What distinguishes therapeutic drug monitoring from model-informed precision dosing?
For which drugs is individualized dosing most valuable?

Key concepts

Narrow therapeutic index
Target concentration and exposure-response relationship
Genotype-guided dosing
Therapeutic drug monitoring (TDM)
Model-informed precision dosing
Covariates: organ function, body size, age
Loading versus maintenance dose individualization

Mechanisms

Dose individualization addresses variability in the relationship between dose, drug exposure, and effect. Three complementary approaches are common. Genotype-guided dosing uses pharmacogenetic information — for example, variants affecting a metabolizing enzyme or drug target — to anticipate atypical exposure before treatment begins. Therapeutic drug monitoring measures actual drug concentrations during treatment and adjusts the dose toward a target range, which is most useful for drugs with a narrow therapeutic index and a defined concentration-response relationship. Model-informed precision dosing combines population pharmacokinetic models with individual covariates and, where available, measured concentrations to predict an individualized dose. These approaches can be layered, with genotype informing an initial estimate and monitoring refining it (Evans & McLeod, 2003; International Warfarin Pharmacogenetics Consortium, 2009).

Clinical relevance

Personalized dosing is a core concern of clinical pharmacology because variable exposure underlies both treatment failure and dose-related toxicity for many drugs.

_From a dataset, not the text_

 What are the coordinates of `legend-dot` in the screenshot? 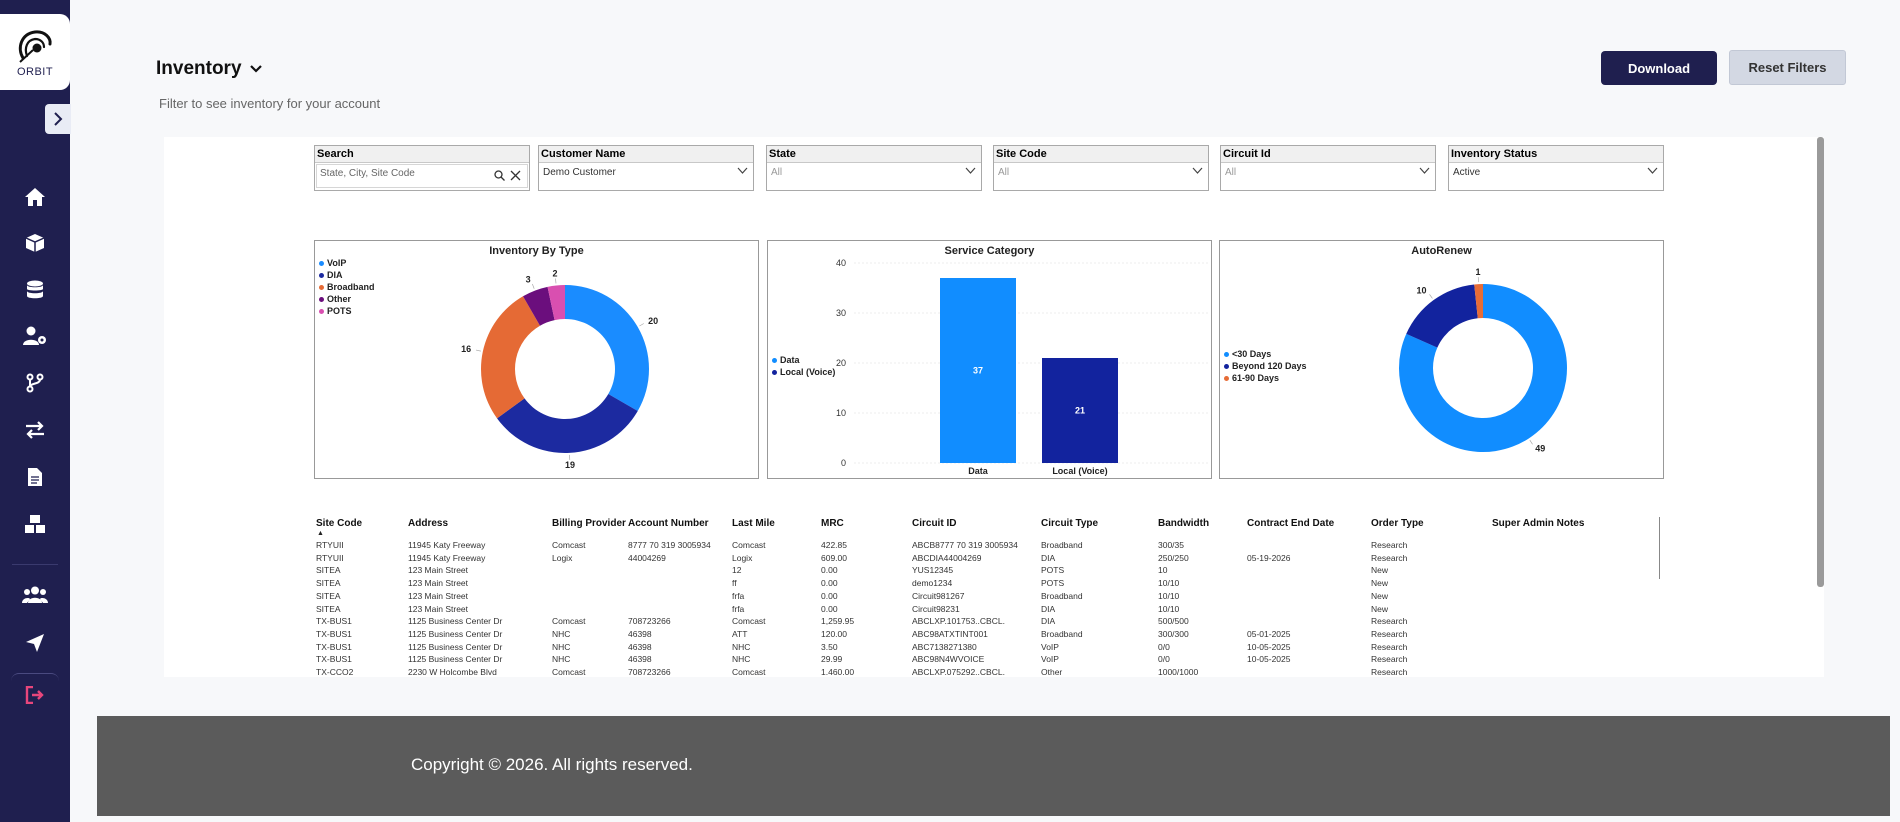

This entry explains the principles for reference and education; it does not provide dosing values, targets, or individualized treatment advice, all of which require validated guidelines and clinical judgement.

Epidemiology

Individualized dosing is especially relevant for drugs with a narrow therapeutic index and high inter-individual variability, such as certain anticoagulants, immunosuppressants, antimicrobials, and chemotherapeutic agents, where a substantial fraction of patients would fall outside the desired exposure range on a fixed dose (Evans & McLeod, 2003).

Evidence & guidelines

Several gene-drug dosing approaches are codified in peer-reviewed guidelines; for example, the Clinical Pharmacogenetics Implementation Consortium has issued guidance on pharmacogenetics-guided warfarin dosing and on CYP2C9 in relation to certain analgesics, and the International Warfarin Pharmacogenetics Consortium derived a dosing algorithm combining clinical and genetic data (Johnson et al., 2017; International Warfarin Pharmacogenetics Consortium, 2009; Theken et al., 2020).

History

Therapeutic drug monitoring developed in the latter half of the twentieth century alongside the ability to assay drug concentrations. The integration of pharmacogenetics into dosing — exemplified by warfarin algorithms combining clinical and genetic predictors — and the later emergence of model-informed precision dosing extended individualization from measured concentrations to predictive, covariate-based methods.

Debates

Does genotype-guided initial dosing improve outcomes over standard care?: For some drugs, such as warfarin, trials of genotype-guided initiation have shown mixed results on hard clinical endpoints, leaving debate over how much pre-treatment genetic information adds beyond careful clinical dosing and monitoring.

Key figures

Julie Johnson
William Evans
Howard McLeod
Kelly Caudle

Seminal works

iwpc-2009
johnson-2017
evans-mcleod-2003

Frequently asked questions

What is therapeutic drug monitoring?: It is the practice of measuring drug concentrations in a patient during treatment and using those measurements to adjust the dose toward a target range, used mainly for drugs with a narrow margin between effective and toxic exposure.
Is genotype-guided dosing always better than standard dosing?: Not necessarily. Its value depends on the drug and the strength of evidence; for some drugs it improves prediction of exposure, while for others trials have not consistently shown better clinical outcomes than careful conventional dosing with monitoring.